Page excerpt –

* * *

Sis, I Have Some Explaining To Do!
"How long should I stay dedicated?
How long 'til opportunity meet preparation?
I need some real nigga reparations."
- Nipsey Hussle
I have written two letters saying goodbye to Honestly Sis. Both times I couldn't bring myself to type the words. I almost gave up. I wrote all about my shortcomings, my frustrations, and doubts. Looking back over the letter, I could see how it was whiney and a little selfish.
Underneath all that was one very real emotion-disappointment. I was disappointed in myself and the lack of growth in Honestly Sis. The truth was I was comparing myself to others. I was focused on numbers and trying to find a way to turn it into dollars signs. Then something happened, suddenly I had people reaching out to me asking about Honestly Sis. I even had one of you check me, to make sure her name was on the list. I had a friend tagging me in content. Family casually asking me if it was all over. The feeling all this gave me was unimaginable. It was like God was sending me signs that I can't let this go.

* * *

Data section –

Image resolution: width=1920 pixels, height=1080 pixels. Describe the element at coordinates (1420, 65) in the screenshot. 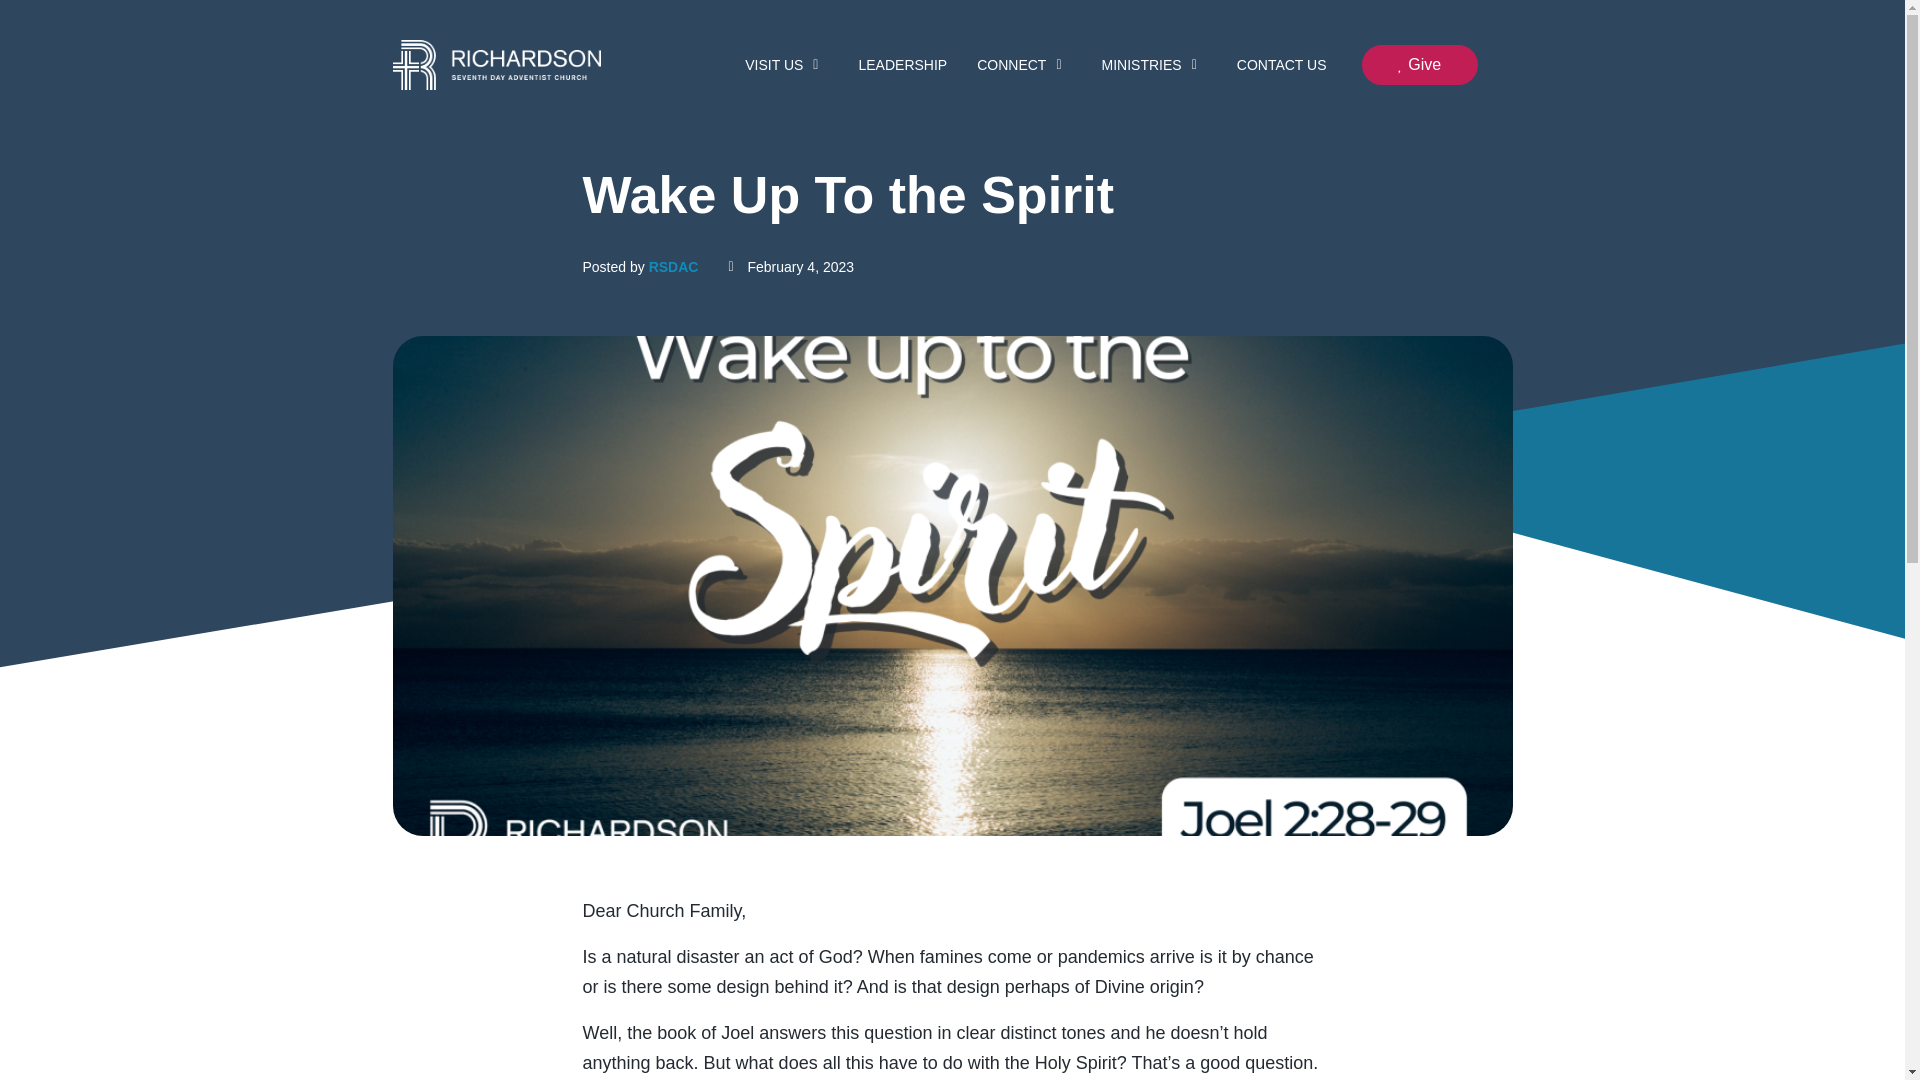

* * *

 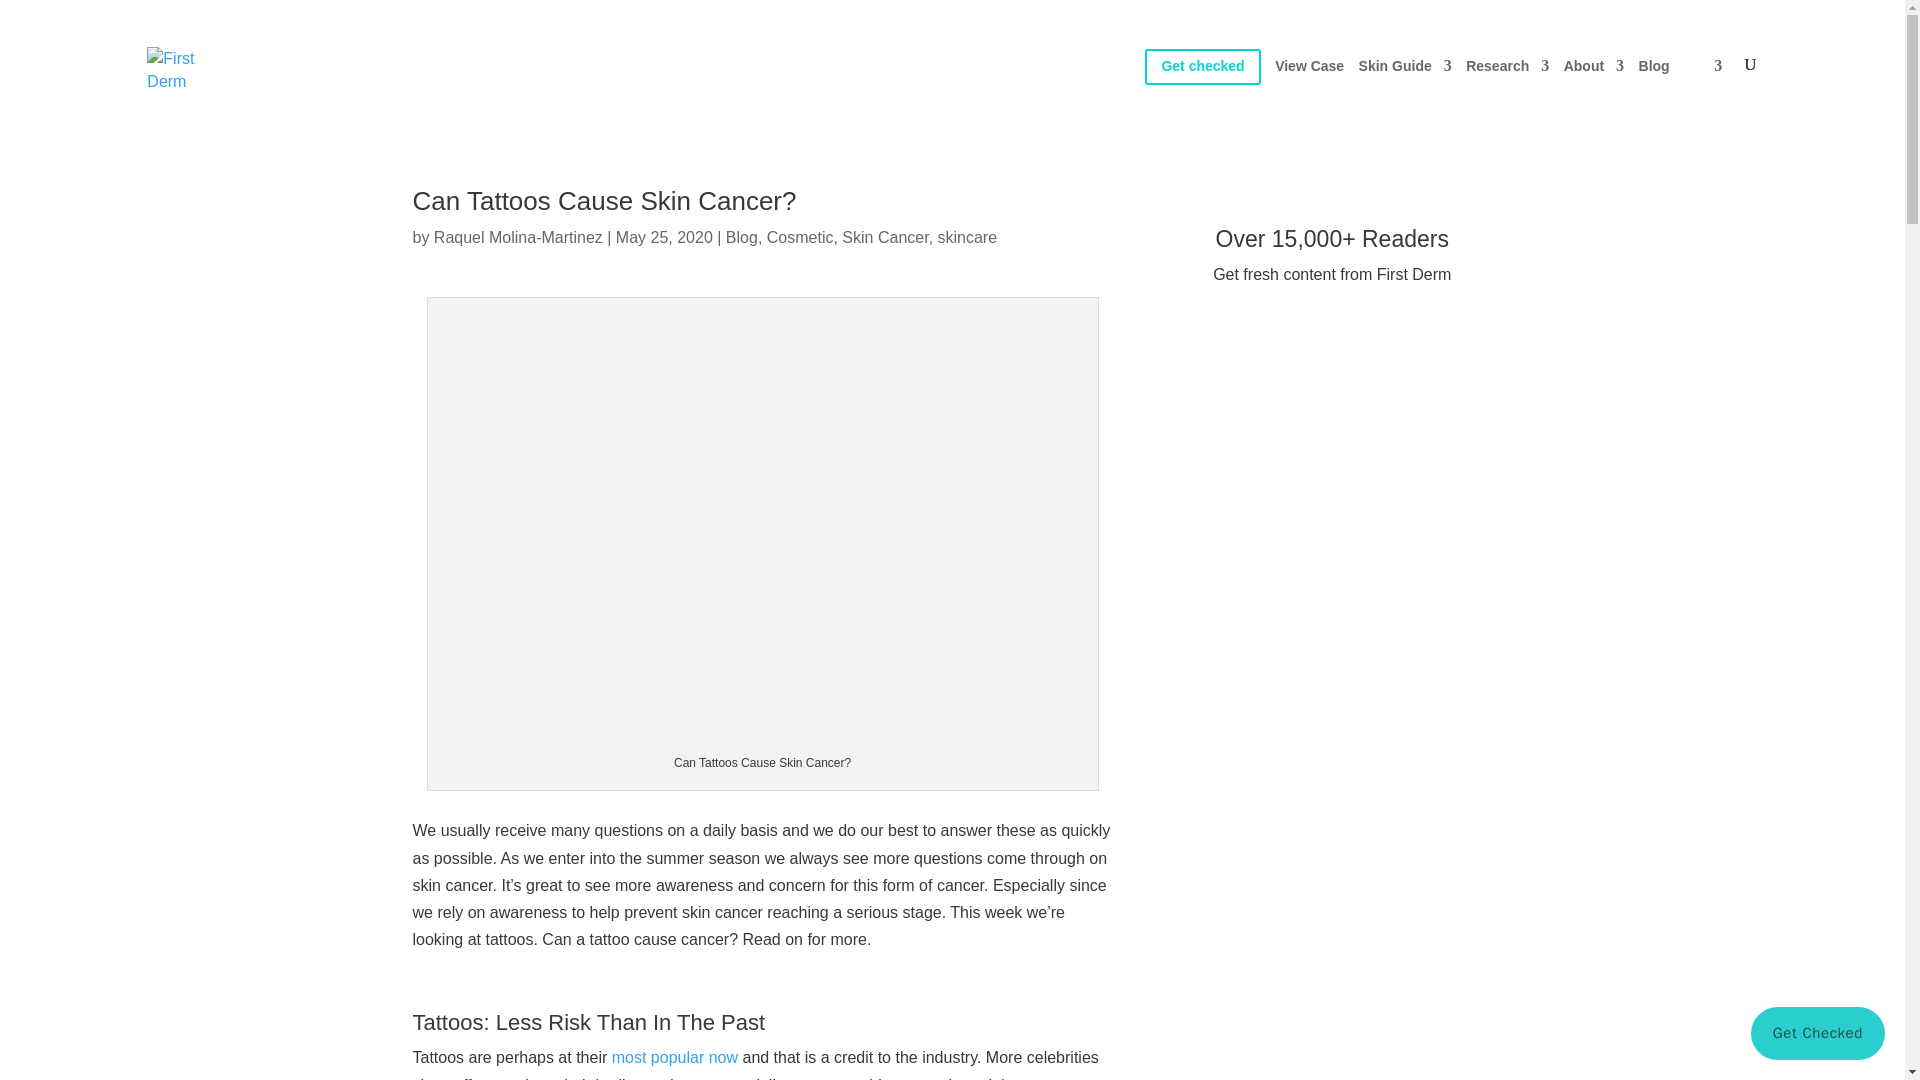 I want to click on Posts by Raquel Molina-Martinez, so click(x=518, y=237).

* * *

What to produce –
From the Honestly Sis post above, pull out the passage starting with "How long 'til" and going on through "a little selfish.", copied word for word.

Completed exercise –
How long 'til opportunity meet preparation?
I need some real nigga reparations."
- Nipsey Hussle
I have written two letters saying goodbye to Honestly Sis. Both times I couldn't bring myself to type the words. I almost gave up. I wrote all about my shortcomings, my frustrations, and doubts. Looking back over the letter, I could see how it was whiney and a little selfish.